Varied interface method visibility (was Final defenders)
talden at gmail.com
Wed Aug 8 03:59:50 PDT 2012
On Wed, Aug 8, 2012 at 9:49 PM, Stephen Colebourne <scolebourne at joda.org> wrote:
> On 8 August 2012 08:28, "Zdeněk Troníček" <tronicek at fit.cvut.cz> wrote:
>> Could you give any examples of those "huge dividends"? Could you show when
>> protected methods in interfaces are useful?
>> I have already asked for examples of protected interface methods in this
>> conference and did not get any.
> JSR-310 has an example, where we have to use a "do" naming prefix
> together with lots of Javadoc for methods that should be protected on
> an interface:
> If you look further up that same class you'll see the compare method
> is marked as one that should be a default method.
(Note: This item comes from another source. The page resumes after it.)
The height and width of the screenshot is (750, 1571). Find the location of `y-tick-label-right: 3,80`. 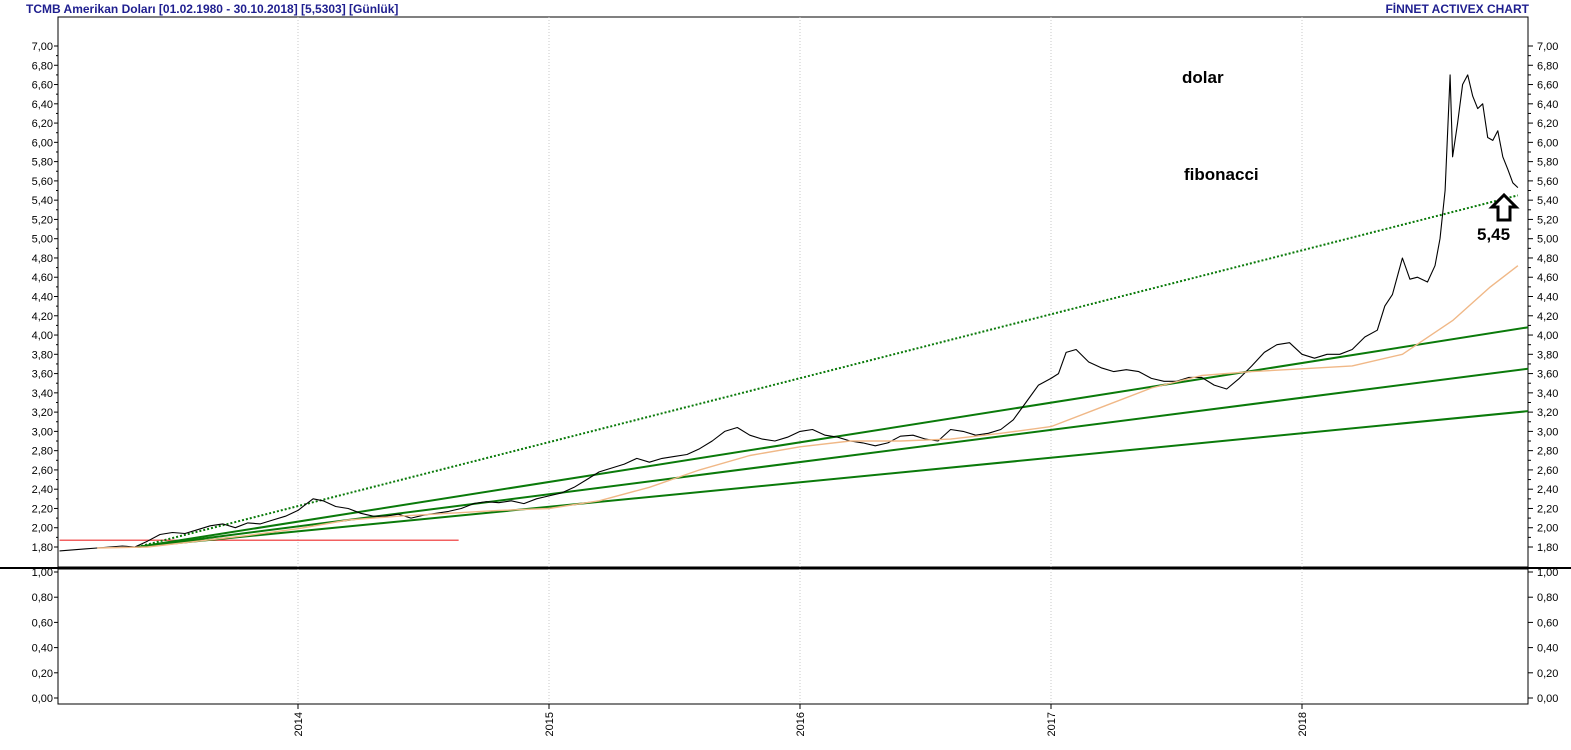

y-tick-label-right: 3,80 is located at coordinates (1548, 355).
> This is an interface because it is implemented by enums. So, proper
> traits functionality would solve much of another requested feature -
> "abstract enums".
> By not adding protected/private/package methods from the start of this
> feature, we are going to end up with design mess-ups like the "do"
> naming prefix in JSR-310, simply to get around an inadequate feature.
> A second case is where I want an interface that is limited in scope to
> a package. While the interface can be declared package-scoped, all the
> methods are still public in scope. This causes the implementations to
> have to declare their methods public, which nullifies the usefulness
> of the design.
The decision to make all interface members public was indeed an
unfortunate decision. That any use of interface in internal design
exposes implementation private details is a big one.
It's a tough one to fix without adding some obscure or compatibility
breaking nuances to the language. A compatibility break of that
magnitude and potential subtlety would seen unconscionable so a
solution has to exist that doesn't break existing code.
Could reintroducing the 'package' keyword as an access-specifier be
viable. It's absence of a specifier in an interface would imply
public-access and the absence of a specifier in a class implies
package-access. Which specifiers make sense in an interface is unclear
- especially if, to minimise the knowledge burden on developers, we
have to ensure that access-specifiers mean the same thing in both
class and interface if they're present.
In the absence of default methods I'd have speculated that the
specifier of a member in an interface has to be at least as visible as
the interface itself (so the interface can actually be implemented in
all visible contexts) - with default methods that's not so certain.
Has there been any clear communication as to whether this is even a
possible in-scope discussion? If not, should it be held elsewhere.